# Pro Climbing Speed?



## bmxhacksaw (Mar 26, 2008)

What kind of mph are the pros doing on long climbs around 5-6% grade?


----------



## Allez Rouge (Jan 1, 1970)

Faster than you ...? Definitely faster than me.

Watching one of the TdF mountain stages a couple-few years back, I concluded/calculated that they were averaging somewhere around 15mph on grades in that range. I don't remember exactly how I arrived at that conclusion. I do remember being impressed.


----------



## HIMEHEEM (Sep 25, 2009)

Two weeks ago I drove lead car for a womems 1/2 race.

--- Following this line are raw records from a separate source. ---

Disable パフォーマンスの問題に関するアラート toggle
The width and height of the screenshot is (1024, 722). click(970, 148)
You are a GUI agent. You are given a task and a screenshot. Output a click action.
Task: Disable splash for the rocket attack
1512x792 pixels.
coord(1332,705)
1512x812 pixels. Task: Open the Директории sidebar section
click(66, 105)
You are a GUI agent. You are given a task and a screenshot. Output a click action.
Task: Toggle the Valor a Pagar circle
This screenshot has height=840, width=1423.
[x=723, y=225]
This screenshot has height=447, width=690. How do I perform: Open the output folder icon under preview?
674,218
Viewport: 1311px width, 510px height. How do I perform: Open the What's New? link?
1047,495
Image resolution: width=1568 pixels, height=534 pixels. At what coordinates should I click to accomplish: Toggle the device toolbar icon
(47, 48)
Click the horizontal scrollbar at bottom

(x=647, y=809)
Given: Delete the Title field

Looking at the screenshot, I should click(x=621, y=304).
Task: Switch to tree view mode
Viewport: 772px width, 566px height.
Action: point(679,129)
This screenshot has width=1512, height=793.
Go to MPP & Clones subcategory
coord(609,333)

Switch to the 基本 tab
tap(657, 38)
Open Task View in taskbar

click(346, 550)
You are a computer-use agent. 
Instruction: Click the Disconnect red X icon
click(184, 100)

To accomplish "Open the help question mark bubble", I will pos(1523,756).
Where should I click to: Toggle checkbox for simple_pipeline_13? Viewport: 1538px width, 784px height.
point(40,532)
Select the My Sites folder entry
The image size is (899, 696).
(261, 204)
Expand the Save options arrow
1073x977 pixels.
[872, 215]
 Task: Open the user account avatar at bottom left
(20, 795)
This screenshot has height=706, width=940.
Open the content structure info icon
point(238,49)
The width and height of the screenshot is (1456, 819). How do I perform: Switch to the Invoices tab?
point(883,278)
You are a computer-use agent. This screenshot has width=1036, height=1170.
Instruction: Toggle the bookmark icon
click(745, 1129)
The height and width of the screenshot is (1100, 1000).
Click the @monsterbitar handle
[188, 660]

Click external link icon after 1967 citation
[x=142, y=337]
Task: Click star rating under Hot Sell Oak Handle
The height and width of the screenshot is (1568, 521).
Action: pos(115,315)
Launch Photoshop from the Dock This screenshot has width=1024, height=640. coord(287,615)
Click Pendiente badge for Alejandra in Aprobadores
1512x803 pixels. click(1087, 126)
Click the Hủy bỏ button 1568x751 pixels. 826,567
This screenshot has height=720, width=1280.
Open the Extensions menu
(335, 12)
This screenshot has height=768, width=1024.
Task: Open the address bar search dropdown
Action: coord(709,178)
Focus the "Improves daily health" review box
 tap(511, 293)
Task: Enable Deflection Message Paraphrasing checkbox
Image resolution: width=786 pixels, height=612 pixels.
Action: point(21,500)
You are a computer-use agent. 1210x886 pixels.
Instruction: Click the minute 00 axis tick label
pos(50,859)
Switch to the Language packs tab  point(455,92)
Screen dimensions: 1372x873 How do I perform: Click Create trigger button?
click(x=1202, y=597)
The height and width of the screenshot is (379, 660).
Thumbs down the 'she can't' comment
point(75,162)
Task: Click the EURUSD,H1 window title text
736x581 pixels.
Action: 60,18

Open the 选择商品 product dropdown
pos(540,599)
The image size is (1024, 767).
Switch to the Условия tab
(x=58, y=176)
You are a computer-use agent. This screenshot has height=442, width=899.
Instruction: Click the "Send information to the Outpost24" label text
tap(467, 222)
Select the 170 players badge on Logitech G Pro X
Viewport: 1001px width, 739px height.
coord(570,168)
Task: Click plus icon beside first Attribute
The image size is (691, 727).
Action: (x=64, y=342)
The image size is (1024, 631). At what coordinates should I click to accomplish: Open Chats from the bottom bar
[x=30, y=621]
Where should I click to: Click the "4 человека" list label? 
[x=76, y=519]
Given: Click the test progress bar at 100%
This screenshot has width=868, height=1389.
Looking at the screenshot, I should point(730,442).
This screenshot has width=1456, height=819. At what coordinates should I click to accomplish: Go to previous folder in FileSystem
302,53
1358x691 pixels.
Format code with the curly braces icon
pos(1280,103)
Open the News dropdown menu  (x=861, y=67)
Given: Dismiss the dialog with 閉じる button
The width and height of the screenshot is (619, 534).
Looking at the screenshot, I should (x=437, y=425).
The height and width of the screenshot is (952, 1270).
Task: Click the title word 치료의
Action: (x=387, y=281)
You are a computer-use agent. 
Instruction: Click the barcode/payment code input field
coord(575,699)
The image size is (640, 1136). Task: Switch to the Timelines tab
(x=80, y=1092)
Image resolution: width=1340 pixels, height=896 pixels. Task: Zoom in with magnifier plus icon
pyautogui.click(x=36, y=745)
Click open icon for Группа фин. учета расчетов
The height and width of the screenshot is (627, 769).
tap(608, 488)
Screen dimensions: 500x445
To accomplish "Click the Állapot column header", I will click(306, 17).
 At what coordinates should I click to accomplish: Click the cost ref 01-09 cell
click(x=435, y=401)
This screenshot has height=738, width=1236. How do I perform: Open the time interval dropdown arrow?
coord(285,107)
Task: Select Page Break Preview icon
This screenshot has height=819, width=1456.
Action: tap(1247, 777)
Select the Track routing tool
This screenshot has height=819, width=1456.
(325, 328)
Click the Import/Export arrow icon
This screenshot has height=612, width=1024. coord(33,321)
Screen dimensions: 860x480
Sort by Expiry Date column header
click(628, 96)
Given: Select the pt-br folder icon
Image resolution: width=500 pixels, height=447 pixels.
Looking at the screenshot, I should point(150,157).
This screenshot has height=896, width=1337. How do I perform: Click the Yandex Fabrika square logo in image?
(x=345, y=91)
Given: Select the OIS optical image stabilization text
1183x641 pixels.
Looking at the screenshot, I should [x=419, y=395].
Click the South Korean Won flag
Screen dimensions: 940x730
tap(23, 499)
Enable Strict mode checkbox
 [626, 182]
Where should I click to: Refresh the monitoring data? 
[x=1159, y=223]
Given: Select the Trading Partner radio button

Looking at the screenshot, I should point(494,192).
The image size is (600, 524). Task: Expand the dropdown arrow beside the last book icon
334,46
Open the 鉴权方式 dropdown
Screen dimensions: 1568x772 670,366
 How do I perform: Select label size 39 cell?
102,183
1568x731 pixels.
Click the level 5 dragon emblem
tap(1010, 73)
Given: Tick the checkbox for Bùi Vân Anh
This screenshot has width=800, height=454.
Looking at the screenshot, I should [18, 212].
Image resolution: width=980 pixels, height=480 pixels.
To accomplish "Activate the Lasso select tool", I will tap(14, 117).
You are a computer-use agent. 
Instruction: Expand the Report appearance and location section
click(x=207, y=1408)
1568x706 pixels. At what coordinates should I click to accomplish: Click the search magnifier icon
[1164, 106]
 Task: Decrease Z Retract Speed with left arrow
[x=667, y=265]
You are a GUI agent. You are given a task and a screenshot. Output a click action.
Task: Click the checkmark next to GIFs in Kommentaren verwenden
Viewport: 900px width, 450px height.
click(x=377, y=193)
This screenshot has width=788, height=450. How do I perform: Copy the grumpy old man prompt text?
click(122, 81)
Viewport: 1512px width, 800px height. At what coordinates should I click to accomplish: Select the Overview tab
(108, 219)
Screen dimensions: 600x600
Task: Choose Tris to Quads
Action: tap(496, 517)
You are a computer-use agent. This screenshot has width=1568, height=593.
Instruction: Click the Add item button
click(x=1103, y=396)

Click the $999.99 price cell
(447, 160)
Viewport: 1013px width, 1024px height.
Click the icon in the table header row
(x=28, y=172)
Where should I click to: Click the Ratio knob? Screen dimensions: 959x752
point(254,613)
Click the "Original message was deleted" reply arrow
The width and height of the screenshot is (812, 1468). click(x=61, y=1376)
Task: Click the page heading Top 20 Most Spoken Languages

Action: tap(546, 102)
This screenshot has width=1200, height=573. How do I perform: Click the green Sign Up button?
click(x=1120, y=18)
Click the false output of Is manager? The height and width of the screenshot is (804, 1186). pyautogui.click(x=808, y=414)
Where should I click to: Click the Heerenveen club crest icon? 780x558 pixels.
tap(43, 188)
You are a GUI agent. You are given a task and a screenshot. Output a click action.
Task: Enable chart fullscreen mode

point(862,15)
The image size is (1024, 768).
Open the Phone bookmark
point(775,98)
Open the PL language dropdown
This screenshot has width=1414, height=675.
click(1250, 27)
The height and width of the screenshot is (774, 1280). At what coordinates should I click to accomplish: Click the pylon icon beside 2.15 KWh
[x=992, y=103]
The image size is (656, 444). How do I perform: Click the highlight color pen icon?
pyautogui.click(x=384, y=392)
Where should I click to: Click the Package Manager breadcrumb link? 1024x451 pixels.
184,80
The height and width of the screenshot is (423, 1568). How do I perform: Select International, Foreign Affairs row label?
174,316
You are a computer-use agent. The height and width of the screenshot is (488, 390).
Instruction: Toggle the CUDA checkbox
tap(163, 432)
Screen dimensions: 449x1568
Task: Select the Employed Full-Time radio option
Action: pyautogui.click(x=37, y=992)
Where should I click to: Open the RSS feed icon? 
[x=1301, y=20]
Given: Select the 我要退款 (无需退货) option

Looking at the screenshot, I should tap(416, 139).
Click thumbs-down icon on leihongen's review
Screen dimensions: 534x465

On a +/- 2 mile climb of 5-6%, I had to go 20+ to stay in front of the surges. (P.S. during the climb these gals were caught and passed by the 1/2 men.)


----------



## spade2you (May 12, 2009)

Depends on who and the importance of that hill, among many other variables. Faster than us? Sure.


----------



## muscleendurance (Jan 11, 2009)

about 18mph at a high tempo forcing the pace. as a comparison in the TT on alpe dhuez the leaders on GC were doing 14mph+ on an 8% grade for 40min


----------



## muscleendurance (Jan 11, 2009)

they go up faster than some riders are capable of coming down!


----------



## bahueh (May 11, 2004)

I think I've heard between 18-20+ with attacks and surges on "typical" pyrennes and alps stages (6-8%)...averaging 15-18mph probably..something like that...I can hold that pace for around 200 yards when I'm in shape....they do it for mile after mile...


----------



## Keeping up with Junior (Feb 27, 2003)

*Math*

You should be able to look at what gear they are in and count their cadence then using the magic of math get a good idea.



Allez Rouge said:


> I concluded/calculated that...
> ...I don't remember exactly how...


Did you forget the approach or how to do math?


----------



## wim (Feb 28, 2005)

Fastest pros go up the 9-mile Alpe d'Huez (7.9% average grade) in about 38 minutes = 14.2 mph average speed.


----------



## nOOky (Mar 20, 2009)

Goodness over a 1 mile 8% average grade hill I can only hold 10 mph. Of course I'm fat and slow and work at a job 9 hours a day. I wonder how much epo would help an average joe like me?


----------



## harry2110 (Feb 27, 2010)

I have only been able to hold 15 on a 7% for about 2 miles and have been and 21-23 on a 9% .5 hill this is with doing 12K miles a year.


----------